* PROBLEM TO WORK ON
Reproduce word for word every line from the one containing "Instruction: Click the Skill Bars widget icon" through the end of the listing below; omit the pictures.

* AVAILABLE DATA

=== Section Start ===

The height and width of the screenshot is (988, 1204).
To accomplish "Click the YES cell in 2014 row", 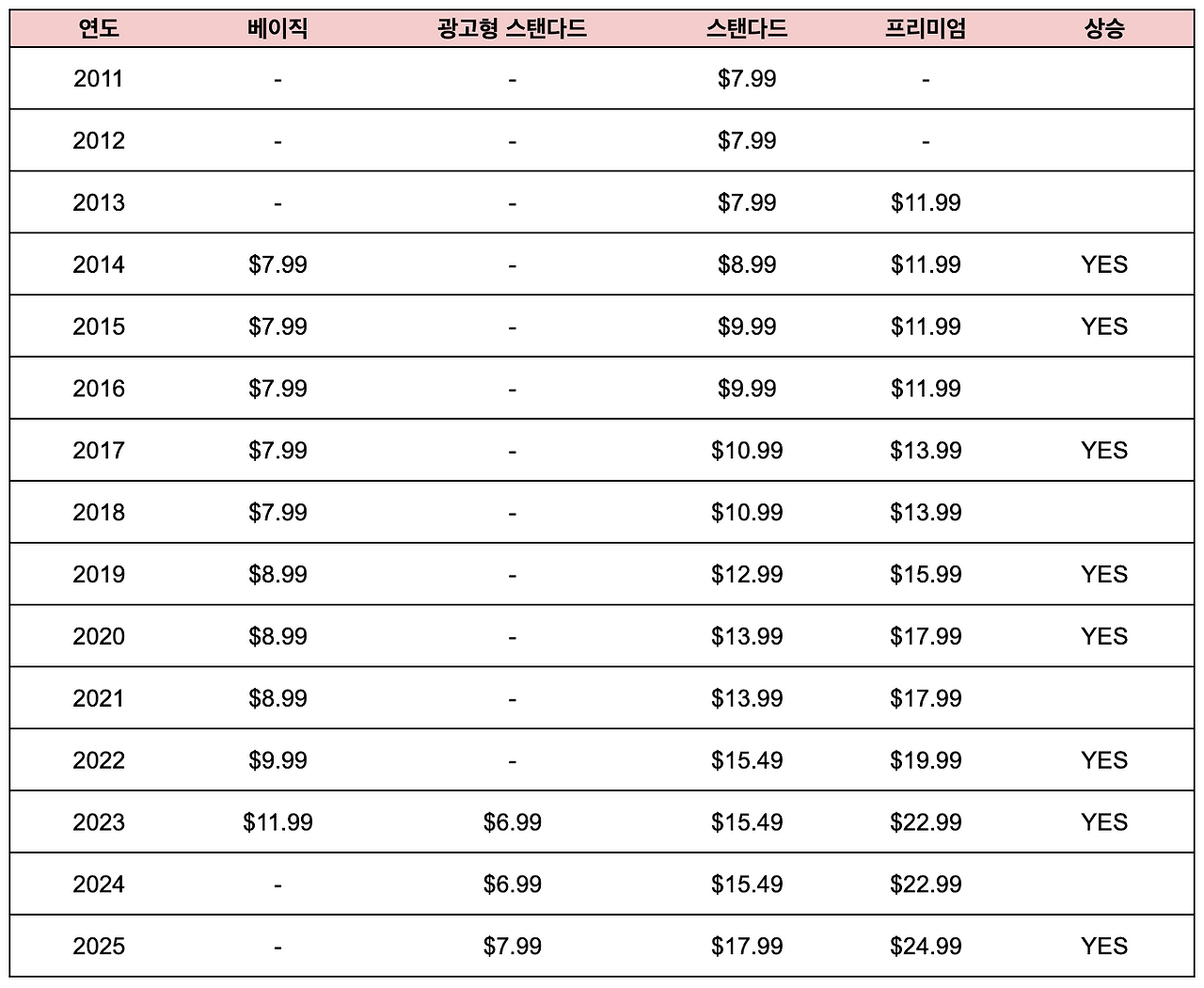I will pyautogui.click(x=1104, y=264).
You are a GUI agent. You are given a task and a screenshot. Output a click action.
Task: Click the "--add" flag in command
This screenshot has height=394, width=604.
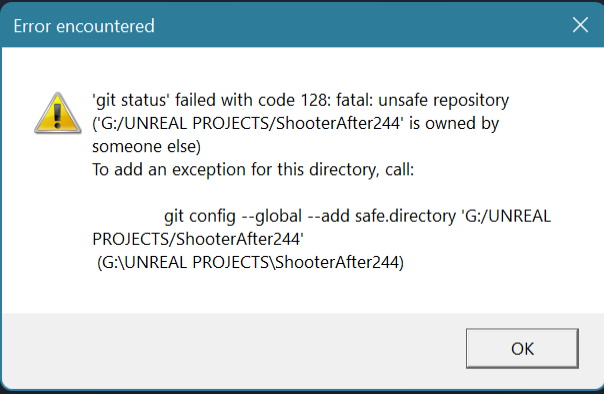click(329, 216)
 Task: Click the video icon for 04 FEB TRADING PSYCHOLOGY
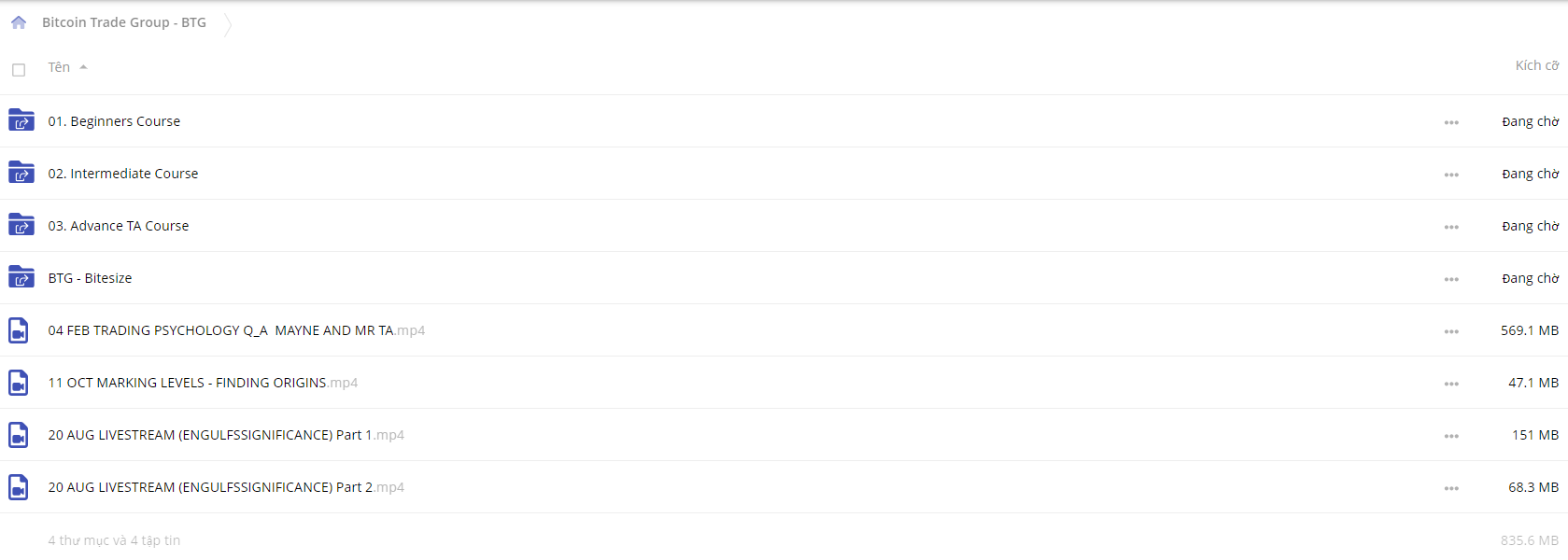point(19,330)
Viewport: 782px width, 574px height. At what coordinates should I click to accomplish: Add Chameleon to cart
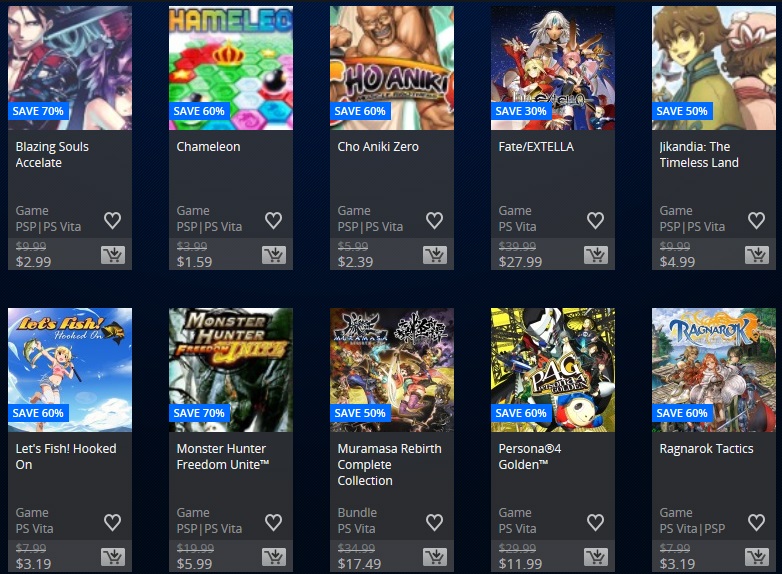coord(274,255)
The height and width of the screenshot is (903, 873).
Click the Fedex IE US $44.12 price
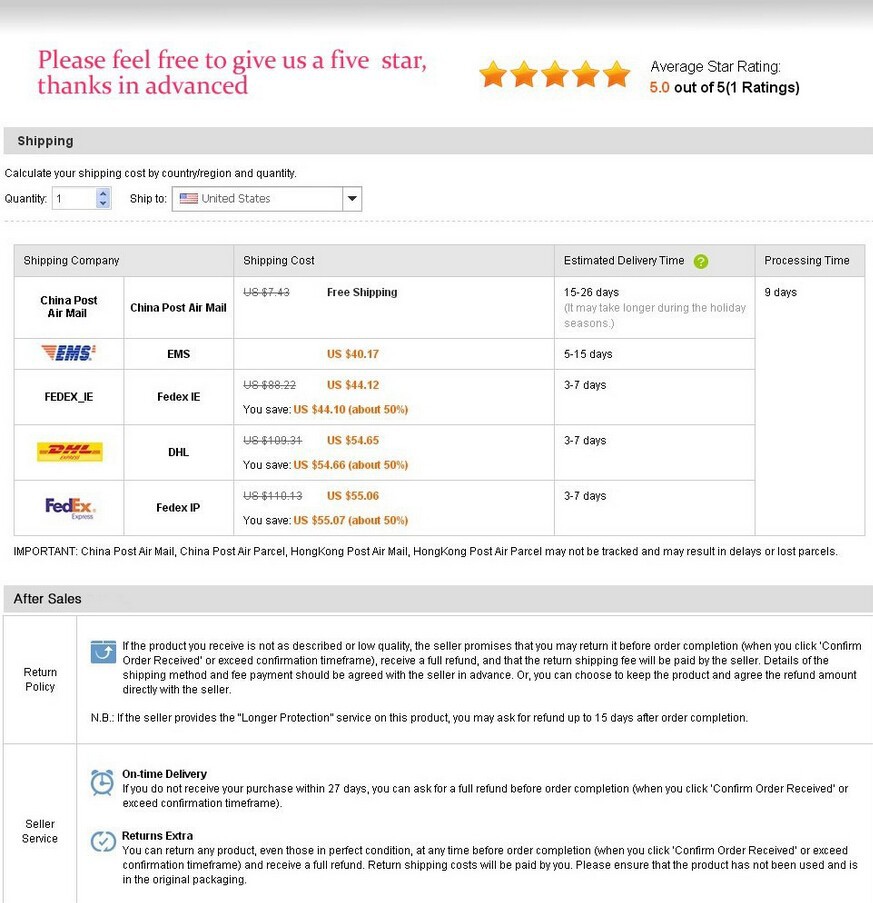353,385
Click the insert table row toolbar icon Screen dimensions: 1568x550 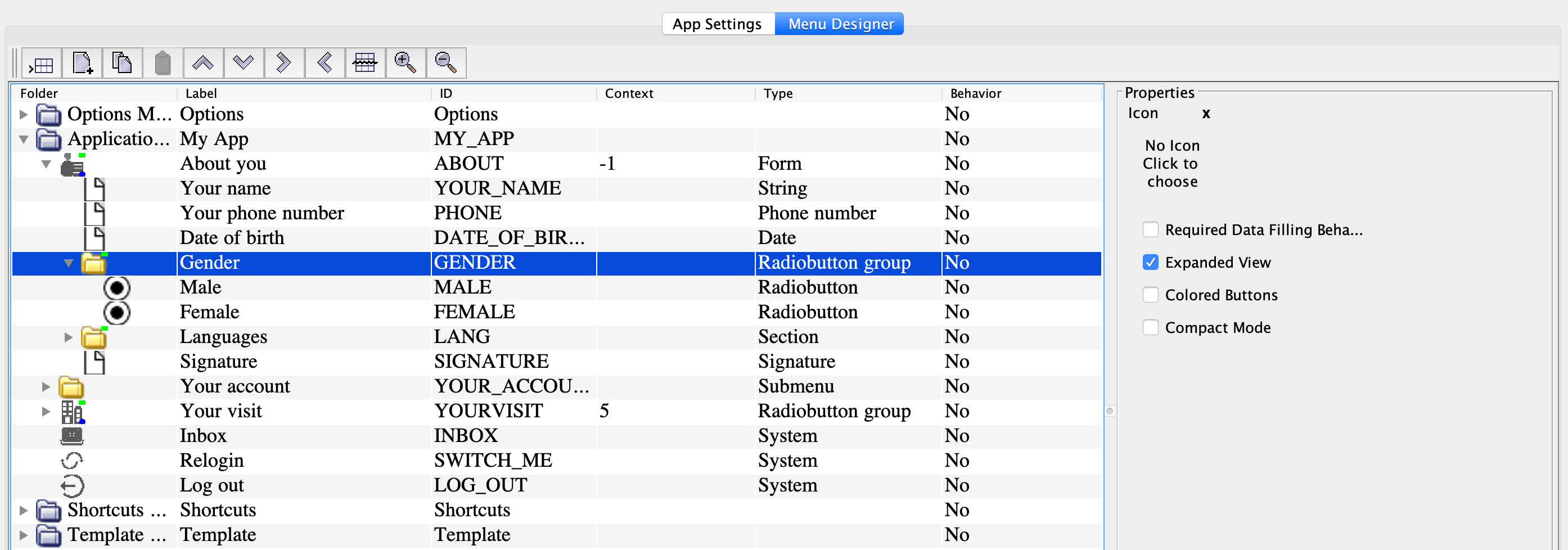[x=42, y=64]
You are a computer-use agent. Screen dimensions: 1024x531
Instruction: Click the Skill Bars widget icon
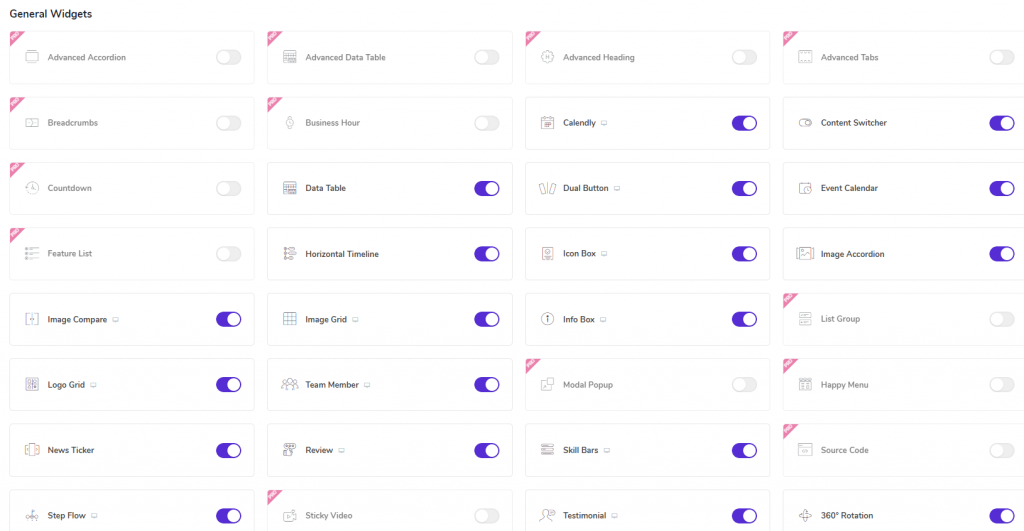[547, 450]
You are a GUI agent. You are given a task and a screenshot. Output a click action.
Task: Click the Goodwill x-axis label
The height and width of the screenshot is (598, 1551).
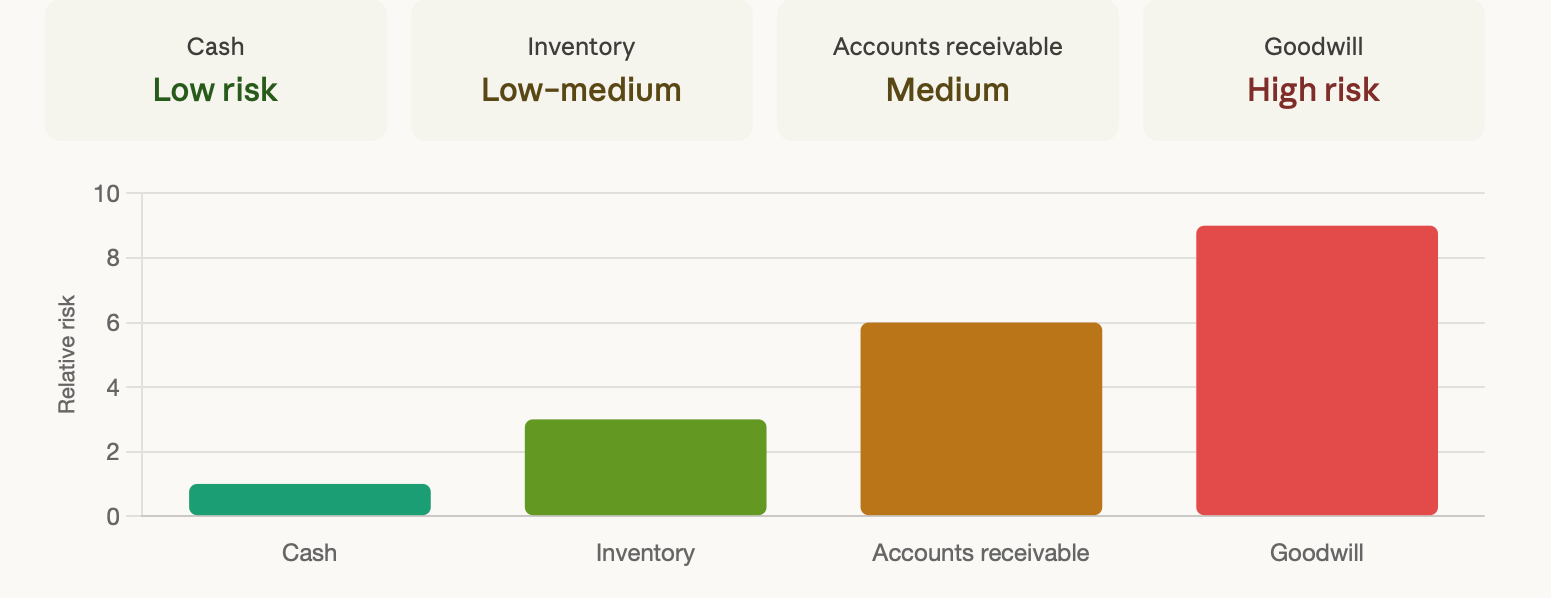coord(1317,553)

=== Section End ===

* YOUR SOLUTION
Instruction: Click the Skill Bars widget icon
[547, 450]
You are a GUI agent. You are given a task and a screenshot. Output a click action.
Task: Click the Goodwill x-axis label
The height and width of the screenshot is (598, 1551).
coord(1317,553)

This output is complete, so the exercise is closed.